Design Questions Towards PPC0024: An OP

Discussion:

Design Questions Towards PPC0024: An OP_MULTIPARAM macro-op

(too old to reply)

Paul "LeoNerd" Evans

2024-11-11 15:14:58 UTC

I've been looking at implementing my new PPC0024 (the one about named
parameters to subs). The overall approach I'm likely to take is to
basically copy the existing implementation from XS::Parse::Sublike.
This would involve creating one big op that handles all of the named
arguments and the trailing slurpy in one go.

Keeping in mind the overall thoughts of making OP_ENTERSUB faster by
not populating @_ for subs using signatures, it seems it'd be more
effort to do named first then no-snails, so I want to attack them in
the other order. Create a better signatures implementation for
no-snails, and then extend it for named parameters afterwards.

Towards this goal I currently have a branch that adds a new
OP_MULTIPARAM, a large macro-style op of the same nature as
OP_MULTIDEREF and OP_MULTICONCAT. The idea is that the optimiser would
recognise certain optree shapes of the current OP_ARG* ops and rewrite
them into a single OP_MULTIPARAM with a list of steps inside it, that
tells it how to work. It will handle all the existing positional and
slurpy arguments (and eventually the named ones too).
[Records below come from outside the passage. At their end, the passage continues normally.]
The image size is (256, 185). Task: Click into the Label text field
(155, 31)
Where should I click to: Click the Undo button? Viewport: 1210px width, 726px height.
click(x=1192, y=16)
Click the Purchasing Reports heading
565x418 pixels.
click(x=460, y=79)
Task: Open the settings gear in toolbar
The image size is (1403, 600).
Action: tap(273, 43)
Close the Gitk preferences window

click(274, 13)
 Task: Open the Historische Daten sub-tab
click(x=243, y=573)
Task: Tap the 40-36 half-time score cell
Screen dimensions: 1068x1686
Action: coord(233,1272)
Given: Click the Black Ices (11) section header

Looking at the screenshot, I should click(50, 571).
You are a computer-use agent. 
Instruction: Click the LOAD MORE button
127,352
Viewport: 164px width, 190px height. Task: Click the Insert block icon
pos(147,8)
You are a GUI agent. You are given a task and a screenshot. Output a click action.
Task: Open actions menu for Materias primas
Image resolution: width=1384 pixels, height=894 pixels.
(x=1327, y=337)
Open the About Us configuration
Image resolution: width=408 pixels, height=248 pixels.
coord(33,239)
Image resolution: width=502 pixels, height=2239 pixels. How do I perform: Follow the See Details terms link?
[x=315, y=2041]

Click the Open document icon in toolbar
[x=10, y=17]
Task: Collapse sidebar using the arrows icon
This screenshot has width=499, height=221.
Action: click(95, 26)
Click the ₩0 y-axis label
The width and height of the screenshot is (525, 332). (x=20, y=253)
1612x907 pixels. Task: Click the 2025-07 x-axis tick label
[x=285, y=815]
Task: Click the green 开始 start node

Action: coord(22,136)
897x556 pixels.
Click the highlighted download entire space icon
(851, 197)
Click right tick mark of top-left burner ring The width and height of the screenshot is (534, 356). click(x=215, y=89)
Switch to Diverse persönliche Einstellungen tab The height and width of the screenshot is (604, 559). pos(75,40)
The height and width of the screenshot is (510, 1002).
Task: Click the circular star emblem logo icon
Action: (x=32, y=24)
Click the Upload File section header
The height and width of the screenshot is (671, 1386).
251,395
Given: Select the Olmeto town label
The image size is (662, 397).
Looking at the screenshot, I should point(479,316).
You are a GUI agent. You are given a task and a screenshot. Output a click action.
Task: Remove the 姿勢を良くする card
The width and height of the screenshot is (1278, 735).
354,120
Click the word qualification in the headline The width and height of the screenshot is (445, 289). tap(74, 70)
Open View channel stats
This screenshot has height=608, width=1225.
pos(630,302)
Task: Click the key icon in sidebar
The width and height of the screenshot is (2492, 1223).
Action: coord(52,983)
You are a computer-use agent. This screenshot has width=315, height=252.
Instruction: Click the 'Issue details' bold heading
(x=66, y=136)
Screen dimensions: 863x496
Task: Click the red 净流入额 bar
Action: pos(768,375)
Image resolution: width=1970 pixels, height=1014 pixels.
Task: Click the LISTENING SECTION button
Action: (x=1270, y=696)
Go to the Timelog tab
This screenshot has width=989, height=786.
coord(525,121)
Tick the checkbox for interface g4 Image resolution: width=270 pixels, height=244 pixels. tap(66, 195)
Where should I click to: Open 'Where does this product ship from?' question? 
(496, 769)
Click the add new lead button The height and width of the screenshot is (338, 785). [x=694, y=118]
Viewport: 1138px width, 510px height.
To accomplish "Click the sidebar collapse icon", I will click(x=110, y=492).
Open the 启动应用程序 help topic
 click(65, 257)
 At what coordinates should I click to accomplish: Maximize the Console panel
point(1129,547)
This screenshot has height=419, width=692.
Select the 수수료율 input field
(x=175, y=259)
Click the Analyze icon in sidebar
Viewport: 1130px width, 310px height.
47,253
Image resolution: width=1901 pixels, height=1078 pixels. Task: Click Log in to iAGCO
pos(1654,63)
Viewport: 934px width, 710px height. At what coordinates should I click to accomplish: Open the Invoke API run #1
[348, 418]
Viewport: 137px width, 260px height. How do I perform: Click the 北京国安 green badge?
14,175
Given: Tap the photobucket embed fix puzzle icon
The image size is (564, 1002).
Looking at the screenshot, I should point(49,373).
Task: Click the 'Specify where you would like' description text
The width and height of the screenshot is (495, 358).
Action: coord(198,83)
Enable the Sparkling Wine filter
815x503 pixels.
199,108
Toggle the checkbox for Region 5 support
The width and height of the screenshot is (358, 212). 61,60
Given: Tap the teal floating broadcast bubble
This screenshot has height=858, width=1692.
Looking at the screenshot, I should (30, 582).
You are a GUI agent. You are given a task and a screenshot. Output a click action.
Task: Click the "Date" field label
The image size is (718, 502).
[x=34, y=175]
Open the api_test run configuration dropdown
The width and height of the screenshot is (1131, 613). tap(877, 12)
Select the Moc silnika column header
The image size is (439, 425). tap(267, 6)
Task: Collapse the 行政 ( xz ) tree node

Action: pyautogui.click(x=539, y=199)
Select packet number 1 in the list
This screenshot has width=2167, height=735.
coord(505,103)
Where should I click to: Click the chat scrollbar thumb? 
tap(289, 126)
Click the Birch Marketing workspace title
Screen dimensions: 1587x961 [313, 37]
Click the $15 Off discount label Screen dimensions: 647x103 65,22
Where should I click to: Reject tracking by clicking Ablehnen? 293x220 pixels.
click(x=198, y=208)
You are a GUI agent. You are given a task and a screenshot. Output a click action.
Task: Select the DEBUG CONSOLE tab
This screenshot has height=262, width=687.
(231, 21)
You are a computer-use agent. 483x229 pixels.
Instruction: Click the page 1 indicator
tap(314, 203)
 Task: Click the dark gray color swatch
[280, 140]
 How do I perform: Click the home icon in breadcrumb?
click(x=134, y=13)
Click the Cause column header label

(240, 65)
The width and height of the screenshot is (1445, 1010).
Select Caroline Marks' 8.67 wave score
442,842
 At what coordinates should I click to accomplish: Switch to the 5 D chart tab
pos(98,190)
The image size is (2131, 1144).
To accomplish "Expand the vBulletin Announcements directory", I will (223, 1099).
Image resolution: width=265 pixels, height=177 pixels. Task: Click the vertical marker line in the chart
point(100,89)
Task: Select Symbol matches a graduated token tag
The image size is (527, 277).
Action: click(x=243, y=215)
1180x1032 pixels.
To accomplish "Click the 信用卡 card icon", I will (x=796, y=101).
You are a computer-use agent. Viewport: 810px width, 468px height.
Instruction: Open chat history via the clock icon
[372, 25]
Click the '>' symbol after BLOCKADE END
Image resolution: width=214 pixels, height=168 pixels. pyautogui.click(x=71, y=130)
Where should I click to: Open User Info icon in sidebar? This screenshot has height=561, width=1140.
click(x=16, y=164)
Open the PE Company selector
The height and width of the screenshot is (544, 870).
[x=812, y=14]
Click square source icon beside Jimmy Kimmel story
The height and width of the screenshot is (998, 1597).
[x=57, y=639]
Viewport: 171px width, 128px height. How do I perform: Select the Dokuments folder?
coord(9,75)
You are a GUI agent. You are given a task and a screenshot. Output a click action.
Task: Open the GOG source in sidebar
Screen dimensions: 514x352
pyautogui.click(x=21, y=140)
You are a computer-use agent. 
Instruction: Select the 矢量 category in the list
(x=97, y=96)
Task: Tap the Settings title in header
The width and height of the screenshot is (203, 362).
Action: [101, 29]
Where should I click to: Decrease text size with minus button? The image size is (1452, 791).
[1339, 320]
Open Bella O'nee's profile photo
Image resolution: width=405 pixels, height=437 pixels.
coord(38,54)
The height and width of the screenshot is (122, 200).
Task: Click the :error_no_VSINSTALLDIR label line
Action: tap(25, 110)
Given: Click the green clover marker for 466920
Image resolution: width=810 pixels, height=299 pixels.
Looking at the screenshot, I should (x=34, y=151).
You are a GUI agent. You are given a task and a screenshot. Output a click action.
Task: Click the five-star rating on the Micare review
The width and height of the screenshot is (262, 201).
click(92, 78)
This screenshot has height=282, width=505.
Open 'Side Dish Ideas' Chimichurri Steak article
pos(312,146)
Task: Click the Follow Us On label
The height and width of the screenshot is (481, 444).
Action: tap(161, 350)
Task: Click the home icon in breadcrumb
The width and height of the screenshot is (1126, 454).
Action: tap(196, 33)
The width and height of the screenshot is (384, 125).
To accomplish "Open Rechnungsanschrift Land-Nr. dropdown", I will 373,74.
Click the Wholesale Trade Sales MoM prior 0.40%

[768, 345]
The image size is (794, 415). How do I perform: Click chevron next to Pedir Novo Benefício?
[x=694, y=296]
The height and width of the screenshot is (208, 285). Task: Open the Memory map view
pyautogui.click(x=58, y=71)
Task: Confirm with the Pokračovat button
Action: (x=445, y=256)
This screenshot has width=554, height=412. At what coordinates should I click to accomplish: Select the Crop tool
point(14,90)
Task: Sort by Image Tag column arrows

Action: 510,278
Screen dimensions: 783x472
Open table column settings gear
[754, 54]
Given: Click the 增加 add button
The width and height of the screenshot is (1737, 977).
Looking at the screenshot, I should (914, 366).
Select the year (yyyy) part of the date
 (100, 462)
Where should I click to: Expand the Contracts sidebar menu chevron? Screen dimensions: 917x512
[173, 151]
My current branch is sitting over here:

https://github.com/leonerd/perl5/tree/faster-signatures

((Note that currently in that branch it's conditionally enabled by a
feature, but that is purely a *temporary* development hack so I can
selectively apply it just when I want to test it. That won't be part
of the final implementation, so ignore that for review purposes.))

I don't feel quite confident enough yet in my design to say "yes do
it", without having answers to a few more questions.

1) In order to detect presence or absence of a passed argument value
from the caller for optional positional parameters, the existing
OP_ARG* ops just compare the size of the defav. This is simple and
works and would translate across to a no-snails approach for
positionals by just comparing the position of the stack pointers.
But when we have named parameters as well, that would no longer
work. This problem is explained more in a comment in
XS::Parse::Sublike along with its solution to it - by using the
SVf_PADSTALE flag.

https://metacpan.org/release/PEVANS/XS-Parse-Sublike-0.30/source/src/parse_subsignature_ex.c#L134

I could do exactly the same thing in the "real" core
implementation of OP_MULTIPARAM for positional/named params. Is
this good enough?

2) The whole thing is done as an optimiser rewrite step, by letting
the parser build up the existing OP_ARG* style of ops, and then
rewriting the optree into using OP_MULTIPARAM instead. Is this the
best way to go about it? Should it be done a different way? E.g.
should the parser directly emit OP_MULTIPARAM itself?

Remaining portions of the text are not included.